Document extract =>
::::::::::
The Liturgy of Domestic Church Life is made up of three building blocks, or rites: the rite of Christian relationships helps families live out the priestly mission of their baptism by teaching them to love each other with Christ’s sacrificial love; the rite of family rituals helps families live out the prophetic mission of their baptism by helping them model how Christians relate to work, play, relationships and prayer; last, the rite of reaching out helps families live out the royal mission of baptism by learning to use their gifts to bless others.

Read more from our Domestic Church series here.

In previous columns, I’ve explored each of these rites in detail. This time, I want to illustrate how these three rites work together using the three words: spark, kindle and blaze.

Spark

The rite of Christian relationships ignites the spark of God’s love in your home. Christian love is different from the world’s vision of love. The world tells us that “love” doesn’t think twice of taking advantage or taking others for granted. The world’s vision of love is like a wind that is constantly trying to blow out the spark of God’s love. The rite of Christian relationships allows us to protect that spark with four practices.
::::::::::
Given records =>
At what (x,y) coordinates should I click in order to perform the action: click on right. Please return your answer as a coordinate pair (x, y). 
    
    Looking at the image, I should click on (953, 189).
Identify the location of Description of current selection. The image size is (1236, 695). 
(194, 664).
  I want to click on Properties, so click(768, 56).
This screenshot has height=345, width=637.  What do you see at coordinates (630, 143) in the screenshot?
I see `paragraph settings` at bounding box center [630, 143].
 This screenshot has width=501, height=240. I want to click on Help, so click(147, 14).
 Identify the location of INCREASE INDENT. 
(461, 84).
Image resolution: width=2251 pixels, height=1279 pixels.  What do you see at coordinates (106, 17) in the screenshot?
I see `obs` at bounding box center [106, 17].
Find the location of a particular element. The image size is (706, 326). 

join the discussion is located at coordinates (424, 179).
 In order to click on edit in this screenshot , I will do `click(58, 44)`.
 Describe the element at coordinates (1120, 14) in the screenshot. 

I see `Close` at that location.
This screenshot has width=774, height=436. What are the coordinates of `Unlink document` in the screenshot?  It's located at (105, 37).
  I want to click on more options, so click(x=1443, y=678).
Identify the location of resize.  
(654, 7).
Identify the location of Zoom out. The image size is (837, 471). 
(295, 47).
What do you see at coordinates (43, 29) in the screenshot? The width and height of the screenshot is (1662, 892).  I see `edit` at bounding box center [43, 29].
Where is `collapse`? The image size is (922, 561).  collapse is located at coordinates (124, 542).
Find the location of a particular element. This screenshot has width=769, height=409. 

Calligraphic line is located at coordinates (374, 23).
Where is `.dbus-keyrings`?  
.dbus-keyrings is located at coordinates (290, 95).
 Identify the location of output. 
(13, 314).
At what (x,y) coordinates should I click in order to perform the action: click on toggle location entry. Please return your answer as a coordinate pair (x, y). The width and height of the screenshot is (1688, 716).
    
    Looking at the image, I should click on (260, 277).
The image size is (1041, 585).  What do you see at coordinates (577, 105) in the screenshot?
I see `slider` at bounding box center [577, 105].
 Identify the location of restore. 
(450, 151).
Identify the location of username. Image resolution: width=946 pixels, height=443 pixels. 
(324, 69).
::::::::::
Work instructions =>
Say whether each statement agrees with the text on domestic church life above, answering yes or no and quoting the words that decide it. 1. The rite of family rituals helps families live out the prophetic mission of their baptism. 2. The rite of reaching out is linked to the priestly mission of baptism. 3. The rite of Christian relationships protects the spark of God's love with three practices.

Exercise solution =>
1. Yes: "the rite of family rituals helps families live out the prophetic mission of their baptism"
2. No: "the rite of reaching out helps families live out the royal mission of baptism"
3. No: "The rite of Christian relationships allows us to protect that spark with four practices."